Featured image of post Anagnorisis. Part 4: File Sharing is All We Need.

Anagnorisis. Part 4: File Sharing is All We Need.

This series of articles is an introduction into some ideas behind my project — Anagnorisis — completely local recommendation system.

Introduction

If you are old enough to remember the internet of the early 2000s with forums, imageboards, IRC channels and first video sharing platforms (especially early days of Youtube), you probably also remember a profound sense of freedom it gave. It was a chaotic, unpolished place where information flowed directly between people. It was a place where talented people from all around the globe could show themselves and attract an audience they could never dream of. Where ideas thrived and discussions could go ongoing for months. Today, that internet is largely gone. In its place, we have walled gardens — massive, centralized silos like Spotify, Instagram, modern YouTube, or TikTok where no real agency from the user is ever expected, the machines decides what you will see and most of the time you will like it. Today, navigating the web feels more like walking through a heavily manicured shopping mall. Every turn is engineered, every recommendation optimized for engagement, watch time, and ad revenue. People stopped sharing stuff and start living in their own echo chambers. We traded the open web for the convenience of infinite scroll and algorithmic curation.

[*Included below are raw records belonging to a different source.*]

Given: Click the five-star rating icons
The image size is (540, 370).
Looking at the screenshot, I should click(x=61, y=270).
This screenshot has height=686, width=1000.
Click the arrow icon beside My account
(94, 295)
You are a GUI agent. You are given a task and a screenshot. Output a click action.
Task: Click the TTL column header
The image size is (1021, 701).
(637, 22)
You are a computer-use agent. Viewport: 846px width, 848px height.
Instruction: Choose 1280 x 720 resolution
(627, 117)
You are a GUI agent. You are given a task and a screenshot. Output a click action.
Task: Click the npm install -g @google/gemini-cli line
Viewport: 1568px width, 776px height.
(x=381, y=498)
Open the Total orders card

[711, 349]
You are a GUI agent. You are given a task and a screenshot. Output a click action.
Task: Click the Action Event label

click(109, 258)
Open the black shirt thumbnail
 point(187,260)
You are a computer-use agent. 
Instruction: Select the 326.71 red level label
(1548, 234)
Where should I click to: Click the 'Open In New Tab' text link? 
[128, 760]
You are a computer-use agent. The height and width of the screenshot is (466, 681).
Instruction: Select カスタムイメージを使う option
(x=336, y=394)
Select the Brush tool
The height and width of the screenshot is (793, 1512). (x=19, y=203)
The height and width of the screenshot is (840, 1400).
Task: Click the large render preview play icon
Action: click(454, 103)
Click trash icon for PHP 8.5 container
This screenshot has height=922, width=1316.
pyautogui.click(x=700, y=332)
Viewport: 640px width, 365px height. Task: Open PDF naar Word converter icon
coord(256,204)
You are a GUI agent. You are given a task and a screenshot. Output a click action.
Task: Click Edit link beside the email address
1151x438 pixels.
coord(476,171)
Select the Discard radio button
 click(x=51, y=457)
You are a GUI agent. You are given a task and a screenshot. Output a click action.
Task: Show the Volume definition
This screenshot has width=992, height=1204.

But what exactly are all these platforms? If we strip away the slick UI and the corporate branding, a service like Spotify or YouTube is essentially just two things combined: a massive file server, and a recommendation algorithm that decides which files to stream to you next. That’s it.

The problem is that by coupling the hosting of the files with the discovery of the files, we handed over the keys to our digital culture. It enables silent shadowbanning, active censorship, algorithmic manipulation (pushing “promoted” content over what you actually want), and a total loss of privacy.

But what if we could decouple the storage of data from the discovery of data? In this article I would like to show you, that by combining old-school file sharing with modern, locally running lightweight ML models, we can completely rebuild the core functionality of these platforms without any of the dystopian side effects.

The Magic of the .meta Files

Hosting files is a solved problem. Anyone can spin up a simple HTTP or FTP server, or seed a torrent. The hard part has always been discovery. How do you find the exact song you want among millions of unindexed files scattered across the globe? How to encourage serendipity — finding the new stuff you like without having any idea of where to look at? There were no good solutions for that in the decentralized networks for many years, so they fade away. For the last decade, our answer to the discovery problem was to surrender all our personal data to centralized platforms just praying that they do have our best interest in mind.

To break the oligopoly of centralized media platforms, we don’t need a massive, blockchain-based decentralized supercomputer. Neither we need to have expensive servers. All we need is to change how we represent data.

Imagine a creator hosts a standard, simple file-sharing directory. They drop a file in there—say, a video called my_awesome_video.mp4. Alongside this video, the server automatically generates a tiny, supplementary file: my_awesome_video.mp4.meta.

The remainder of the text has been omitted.